Nuit noire en Anatolie est un thriller dramatique turc de Özcan Alper, sorti en 2024
Ishak rentre dans son village natal au chevet de sa mère gravement malade. Après 7 ans d'absence , il n'a jamais oublié qu'il fut témoin de la disparition d'un jeune garde forestier, Ali, lynché par les villageois, la nuit tombée. Blond, citadin et ancien étudiant, Ali avait tout pour déplaire aux villageois hirsutes mal rasés, mal habillés et dépourvus d'éducation, bien plus soucieux de leur honneur que de la vie d'autrui. Ishak et Ali étaient amis, tellement amis que cela faisait ironiser bêtement ces derniers, vaguement homophobes, qui préfèrent les coutumes ancestrales qui les arrangent aux lois qui doivent s'appliquer sur l'ensemble du territoire turc. Ali était obsédé par un félin en voie de disparition qu'il croyait toujours présent dans la région, le caracal. Fraîchement nommé comme garde forestier, Ali se fait rapidement des ennemis en confisquant les pièges posés par les braconniers et en embarquant au poste les récalcitrants qui le menacent. Il n'est pas soutenu par sa hiérarchie qui préfère acheter la paix sociale. Enseignant à ses heures perdues les mathématiques à Sultan (Pinar Deniz), une jeune et jolie villageoise, il s'arrête au milieu du guet après l'avoir embrassé sur la bouche à la fin d'un cours, elle qui attendait tellement plus....ce qui la conduit à sous entendre qu'il est homosexuel. Les rumeurs "enflent" dans le village où l'on reproche contradictoirement au jeune homme d'avoir abusé de son élève et d'être homosexuel . De plus en plus seul, retiré dans un refuge de montagne, il est victime d'une expédition punitive durant laquelle Ishak, son ami, assiste, impuissant, à sa mise à mort par une dizaine d'individus armés de gourdins. Le corps d'Ali disparait.
Seul contre tous....
Sept ans après, Ishak, revenu au village enquête sur la disparition de son ami dont il veut retrouver la dépouille, sans doute jeté dans une des nombreuses cavités qui peuplent la campagne anatolienne. Ishak se retrouve seul après la mort de sa mère et le départ de Sirma, la soeur d'Ali (Sibel Kekilli). En quête du corps (Sans cadavre, pas de crime...), il arpente inlassablement les vallons en moto et devient lui aussi la cible de la vindicte et des menaces des mêmes villageois imbéciles, mus par un instinct grégaire, toujours aussi violents, cruels et bourrés de préjugés. Il décide de rester coûte que coûte, les menaces se précisent. Son chien, Clown, est égorgé....

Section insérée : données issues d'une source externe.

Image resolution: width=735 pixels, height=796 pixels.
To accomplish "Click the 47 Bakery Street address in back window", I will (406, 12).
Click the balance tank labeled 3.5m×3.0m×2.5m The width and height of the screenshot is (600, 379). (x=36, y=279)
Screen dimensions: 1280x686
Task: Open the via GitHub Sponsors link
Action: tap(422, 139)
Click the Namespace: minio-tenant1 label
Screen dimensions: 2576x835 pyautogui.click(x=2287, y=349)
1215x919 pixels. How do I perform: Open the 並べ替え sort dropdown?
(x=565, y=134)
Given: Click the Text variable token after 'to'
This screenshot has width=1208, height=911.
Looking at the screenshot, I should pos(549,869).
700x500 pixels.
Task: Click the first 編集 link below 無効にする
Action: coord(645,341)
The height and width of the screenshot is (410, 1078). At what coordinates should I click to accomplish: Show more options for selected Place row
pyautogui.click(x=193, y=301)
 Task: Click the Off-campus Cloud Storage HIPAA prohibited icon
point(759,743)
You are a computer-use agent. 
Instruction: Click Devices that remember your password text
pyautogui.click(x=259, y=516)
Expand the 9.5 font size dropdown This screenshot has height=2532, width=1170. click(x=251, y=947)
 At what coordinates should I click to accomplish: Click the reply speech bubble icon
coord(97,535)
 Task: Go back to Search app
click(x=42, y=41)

Comme dans Burning days ou L'étrangère, Nuit noire en Anatolie dresse un portait désillusionné de la Turquie des campagnes contemporaine où règne la coutume dictée par le chef du village, l'intolérance et la loi du silence plutôt que le droit, le cocktail débouchant inévitablement sur des drames. Toutes les exactions sont permises par les autorités. Nuit noire en Anatolie fait le constat d'une société moyenâgeuse figée, en mal d'avenir et dépourvue d'ouverture et de tolérance. S'appuyant sur bon nombre de scènes d'affrontements et de tensions, le réalisateur dresse autant de tableaux inquiétants d'un thriller qui se fait de plus en plus oppressant qu'il n'approche de son terme. Nul doute que, comme dans les sociétés tribales afghane ou pakistanaise des campagnes, l'érosion de la classe moyenne (Qui migre en Allemagne), la montée de l'islamisation des masses (Comme en Iran) encouragée par Erdogan et le crétinisme quasiment consanguin de nombre de ses habitants, aussi peu évolués qu'ils ne sont agressifs et conscients de leur impunité, ne fasse craindre le pire pour l'avenir, surtout pour ceux qui "sortent des sentiers battus".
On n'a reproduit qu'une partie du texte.